Mattress didn't reply but shook his head slowly. I got the impression that his silence was over my peculiar and decidedly difficult-to-believe news. If I had been a Zulu he might simply have scoffed at me and told me I was talking rubbish. You couldn't blame him, two days before I'd come huffing and puffing to tell him he was in mortal danger and to flee into the hills. Now I was telling him he had to fight Frikkie Botha in the boxing ring because of the cow whose life he'd saved. Finally, I think to be polite, he looked at me and explained, ‘
Kleinbaas
, I cannot do this boxing, Big
Baas
Botha, he can beat me if he wants with his
sjambok
, but a white
baas
and a black man they cannot do the boxing together, it is not allowed.'

‘I know!' I said urgently. ‘Only this time they going to allow it!' I added, ‘I swear it's true, on my word of honour.' It was getting late and I had to go to school and I hadn't fed Tinker the scraps of bread in my pocket. I whistled and called her name. Moments later she came dashing down from the dairy at a thousand miles an hour, and a great deal of leaping and tumbling and running around in circles and yapping with pleasure took place before her final leap into my arms and the licking of my face occurred.

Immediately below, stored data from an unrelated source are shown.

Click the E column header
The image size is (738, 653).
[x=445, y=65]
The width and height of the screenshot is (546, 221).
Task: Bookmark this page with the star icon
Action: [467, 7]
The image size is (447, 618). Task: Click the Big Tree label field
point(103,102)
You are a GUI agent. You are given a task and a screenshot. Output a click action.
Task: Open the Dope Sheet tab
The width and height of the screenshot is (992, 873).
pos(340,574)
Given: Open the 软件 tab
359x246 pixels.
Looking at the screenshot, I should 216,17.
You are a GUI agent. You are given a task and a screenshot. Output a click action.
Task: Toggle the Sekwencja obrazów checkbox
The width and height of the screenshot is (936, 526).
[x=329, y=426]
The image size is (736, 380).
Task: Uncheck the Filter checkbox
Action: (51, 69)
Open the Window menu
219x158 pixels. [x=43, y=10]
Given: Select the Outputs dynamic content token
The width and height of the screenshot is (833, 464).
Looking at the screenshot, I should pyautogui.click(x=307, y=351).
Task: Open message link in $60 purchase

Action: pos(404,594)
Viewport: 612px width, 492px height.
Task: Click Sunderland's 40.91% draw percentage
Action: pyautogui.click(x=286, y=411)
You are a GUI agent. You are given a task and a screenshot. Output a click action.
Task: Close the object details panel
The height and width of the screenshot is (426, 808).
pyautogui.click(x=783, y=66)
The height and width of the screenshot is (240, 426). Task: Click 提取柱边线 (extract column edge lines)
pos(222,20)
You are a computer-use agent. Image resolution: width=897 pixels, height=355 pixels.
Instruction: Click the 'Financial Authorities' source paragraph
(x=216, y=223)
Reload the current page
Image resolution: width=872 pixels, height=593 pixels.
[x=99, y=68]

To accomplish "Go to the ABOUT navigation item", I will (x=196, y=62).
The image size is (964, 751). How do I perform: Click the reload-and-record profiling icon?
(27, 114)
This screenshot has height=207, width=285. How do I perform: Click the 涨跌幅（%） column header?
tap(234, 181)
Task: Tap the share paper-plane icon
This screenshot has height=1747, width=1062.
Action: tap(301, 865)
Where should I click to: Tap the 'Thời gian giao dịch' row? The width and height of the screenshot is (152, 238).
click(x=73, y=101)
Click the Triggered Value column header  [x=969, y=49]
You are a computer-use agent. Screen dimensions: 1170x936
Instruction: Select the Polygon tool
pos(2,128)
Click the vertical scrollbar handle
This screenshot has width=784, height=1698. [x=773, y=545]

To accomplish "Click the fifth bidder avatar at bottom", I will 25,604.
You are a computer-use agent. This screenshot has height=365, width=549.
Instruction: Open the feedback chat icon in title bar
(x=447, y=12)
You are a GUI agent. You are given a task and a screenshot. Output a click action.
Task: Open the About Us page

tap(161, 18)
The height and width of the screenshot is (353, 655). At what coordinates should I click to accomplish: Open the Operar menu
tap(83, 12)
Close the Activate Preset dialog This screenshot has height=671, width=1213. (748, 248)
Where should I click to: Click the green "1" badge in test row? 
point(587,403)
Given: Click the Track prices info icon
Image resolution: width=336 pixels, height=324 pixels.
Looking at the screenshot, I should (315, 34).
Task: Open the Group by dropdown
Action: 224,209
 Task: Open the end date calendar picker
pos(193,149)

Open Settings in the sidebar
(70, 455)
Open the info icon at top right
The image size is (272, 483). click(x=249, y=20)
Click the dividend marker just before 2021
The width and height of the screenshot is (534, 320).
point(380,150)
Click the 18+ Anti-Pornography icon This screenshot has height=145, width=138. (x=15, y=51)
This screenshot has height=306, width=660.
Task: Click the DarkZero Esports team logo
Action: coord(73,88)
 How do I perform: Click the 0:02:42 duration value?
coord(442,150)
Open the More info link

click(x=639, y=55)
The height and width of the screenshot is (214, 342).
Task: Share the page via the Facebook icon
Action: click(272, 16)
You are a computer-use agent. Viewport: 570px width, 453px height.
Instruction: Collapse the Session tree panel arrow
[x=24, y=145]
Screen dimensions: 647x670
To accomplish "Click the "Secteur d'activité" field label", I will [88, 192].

I stood holding Tinker and I said, ‘Mattress, I just want you to know that I will be on your side.' I put Tinker down and produced the bread crusts and a great gobbling and happiness of eating took place at my feet.

Mattress smiled. ‘We are friends,' he said. I shook his hand in the traditional way. ‘
Hamba kahle
, go carefully,' he said.

‘
Sala kahle
, stay well,' I replied. It was good to know I had two things in my life that I loved.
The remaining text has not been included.